Mais qu'importe? Accomplis ta mission sacrée.
Chante, juge, bénis; ta bouche est inspirée!
Le Seigneur en passant t'a touché de sa main;
Et, pareil au rocher qu'avait frappé Moïse
Pour la foule au désert assise,
La poésie en flots s'échappe de ton sein.

Moi, fussé-je vaincu, j'aimerai ta victoire.
Tu le sais, pour mon cœur, ami de toute gloire,
Les triomphes d'autrui ne sont pas un affront.
Poëte, j'eus toujours un chant pour les poëtes;
Et jamais le laurier qui pare d'autres têtes
Ne jeta d'ombre sur mon front!

Souris même à l'envie amère et discordante;
Elle outrageait Homère, elle attaquait le Dante:
Sous l'arche triomphale elle insulte au guerrier.
Il faut bien que ton nom dans ses cris retentisse:
Le temps amène la justice:
Laisse tomber l'orage et grandir ton laurier!

VI.

Telle est la majesté de tes concerts suprêmes,
Que tu sembles savoir comment les anges mêmes
Sur les harpes du ciel laissent errer leurs doigts:
On dirait que Dieu même, inspirant ton audace,
Parfois dans le désert t'apparaît face à face,
Et qu'il te parle avec la voix!

XVIII.

On est homme public, mais on est homme avant tout. Comment répudier jamais de pareils souvenirs? Ces souvenirs m'imposaient un devoir quand Hugo m'envoya ses Misérables. Je me sentis, en les lisant, tout à la fois ébloui et alarmé. Je sentis que la société, qui est mon idole, recevait là un coup très-rude, pas mortel, car elle est de Dieu, et rien de divin ne peut périr de main d'homme; mais une de ces contusions sourdes, une de ces blessures profondes sur lesquelles il faut verser beaucoup d'huile et de baume pour en éteindre le feu, et en assainir la malignité.

Je me sentis pressé d'écrire ce que je pensais de cette critique éloquente, passionnée, radicale, prolétaire, de la société.
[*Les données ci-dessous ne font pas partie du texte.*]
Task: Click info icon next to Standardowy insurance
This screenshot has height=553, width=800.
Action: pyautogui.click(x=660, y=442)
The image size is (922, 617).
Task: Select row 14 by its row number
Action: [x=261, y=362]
Mais l'idée d'écrire sur l'œuvre d'un homme proscrit par lui-même sans doute, mais enfin proscrit par les circonstances, comme ferait à peine un ennemi, cette idée, sans convenance et sans mémoire, ne me vint même pas; il y a des tentations qui ne surgissent que dans des âmes infimes, dignes d'être tentées par ce qui est abject comme elles.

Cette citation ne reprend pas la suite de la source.